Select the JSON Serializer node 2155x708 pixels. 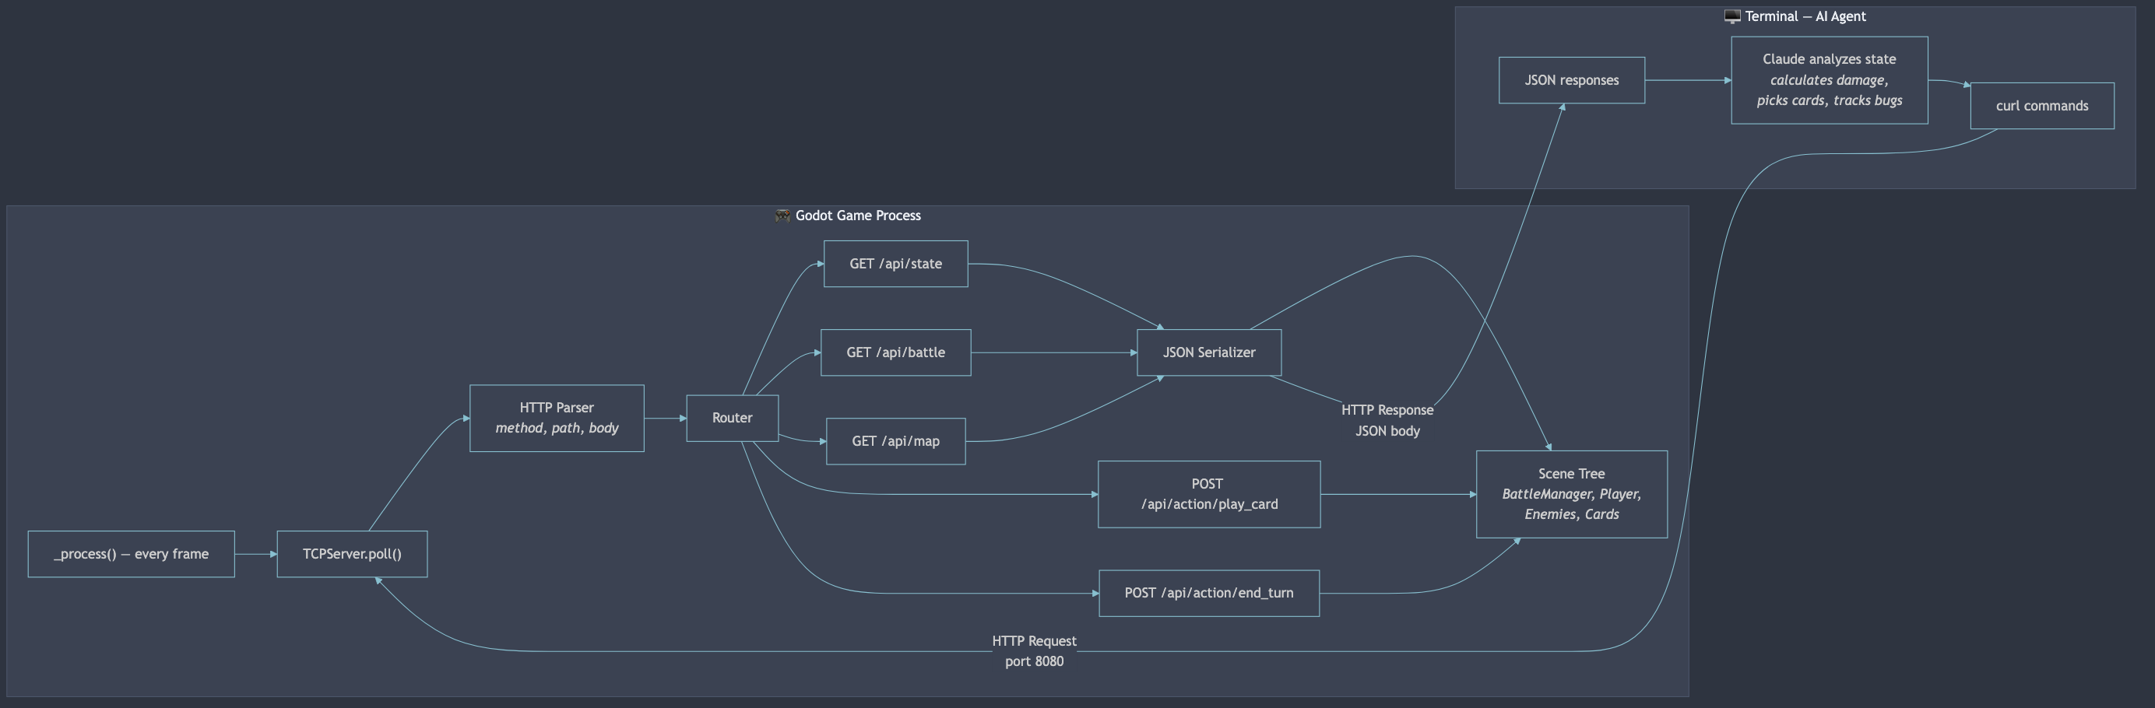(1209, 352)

#####

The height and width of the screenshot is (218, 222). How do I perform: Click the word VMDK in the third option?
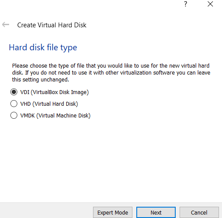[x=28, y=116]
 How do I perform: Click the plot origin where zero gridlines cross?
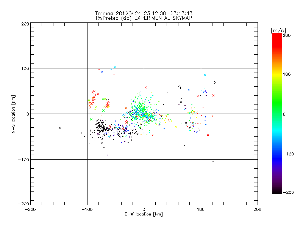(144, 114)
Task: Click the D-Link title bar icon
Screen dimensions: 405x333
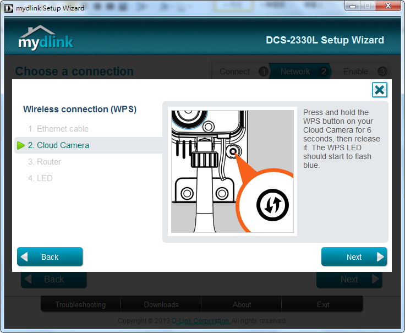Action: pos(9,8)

#####

• [What the task requires]:
Rewrite the lines from the line with "How do I perform: Click the plot" to the line with "Action: pos(9,8)", replacing "title bar icon" with "window icon" and keeping everything else unchanged. Leave the pictures out.

• [Final result]:
 How do I perform: Click the plot origin where zero gridlines cross?
(144, 114)
Task: Click the D-Link window icon
Screen dimensions: 405x333
Action: pos(9,8)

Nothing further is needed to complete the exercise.